[Description of the task]
An exact reproduction of the records is required, with all images left out.

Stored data
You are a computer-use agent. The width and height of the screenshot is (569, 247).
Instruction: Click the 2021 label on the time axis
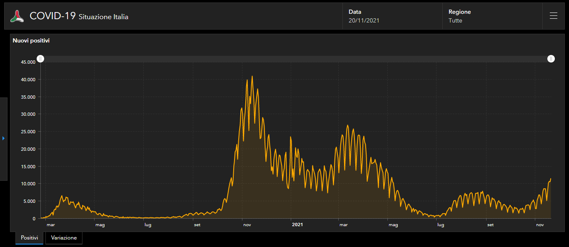pos(297,225)
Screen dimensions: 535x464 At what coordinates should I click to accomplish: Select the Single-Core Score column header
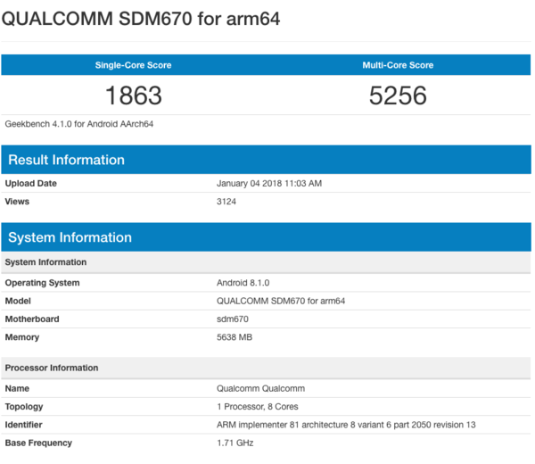134,65
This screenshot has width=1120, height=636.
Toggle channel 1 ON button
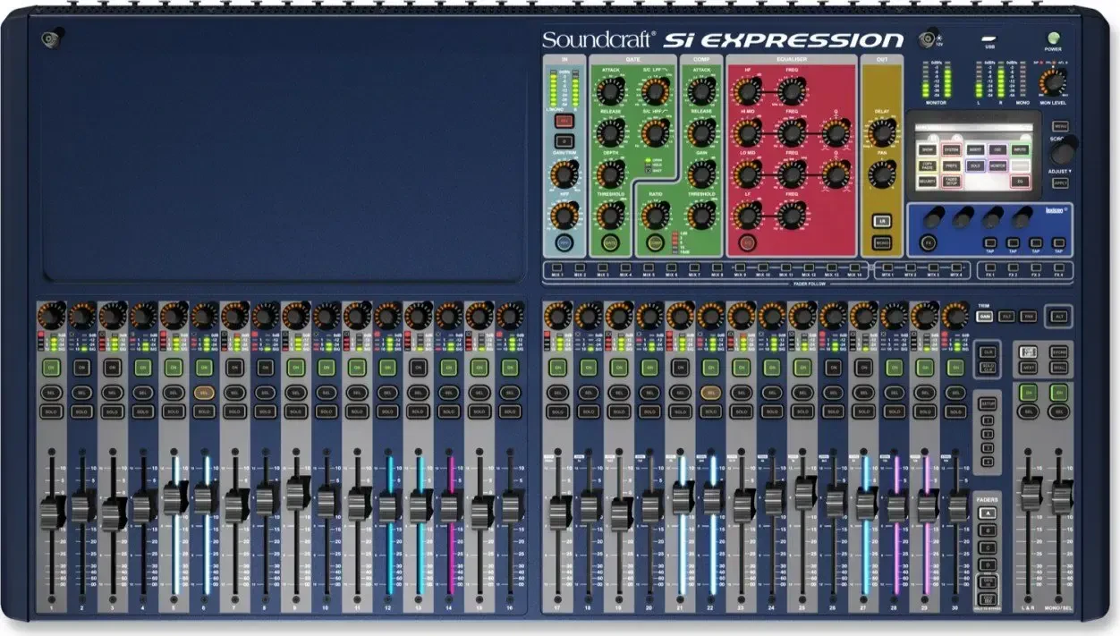click(51, 367)
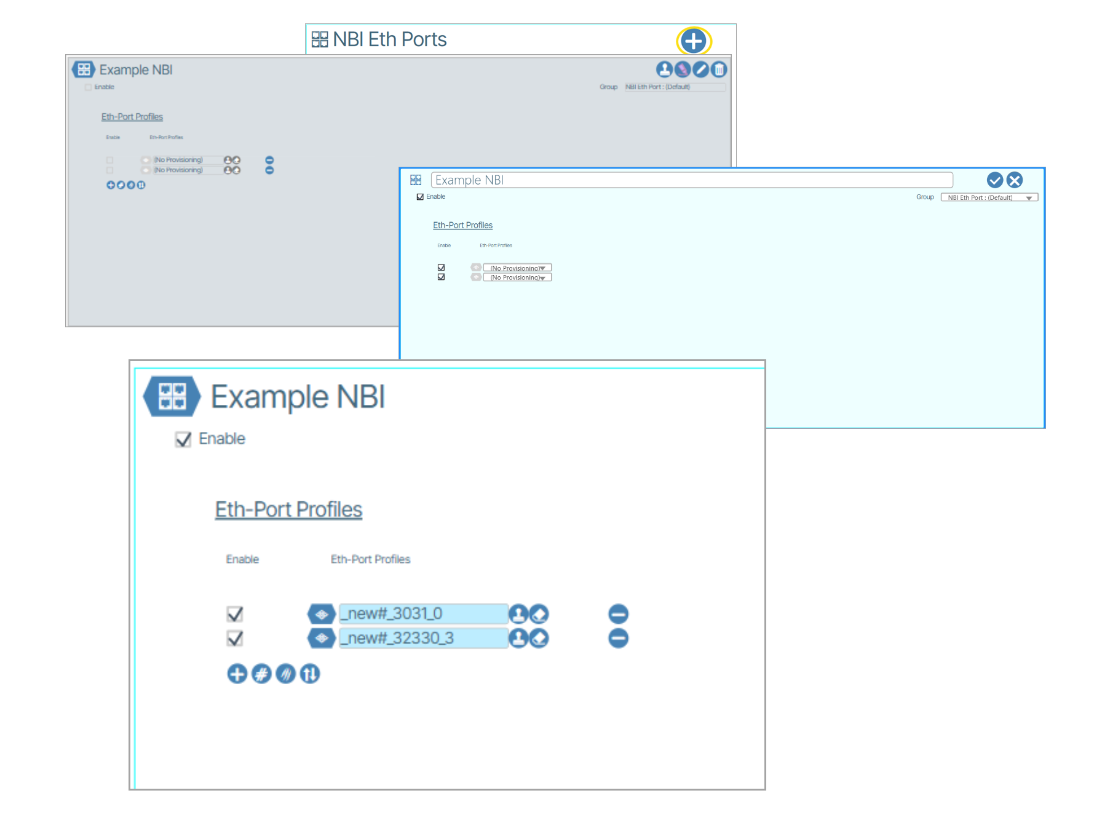Click the yellow-circled plus icon beside NBI Eth Ports
Viewport: 1102px width, 825px height.
693,41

[Your solution]
You are a computer-use agent. The width and height of the screenshot is (569, 247).
Instruction: Click the 2021 label on the time axis
pos(297,225)
Screen dimensions: 535x464 At what coordinates should I click to accomplish: Select the Single-Core Score column header
134,65
This screenshot has width=1120, height=636.
Toggle channel 1 ON button
click(51, 367)
Click the yellow-circled plus icon beside NBI Eth Ports
Viewport: 1102px width, 825px height.
693,41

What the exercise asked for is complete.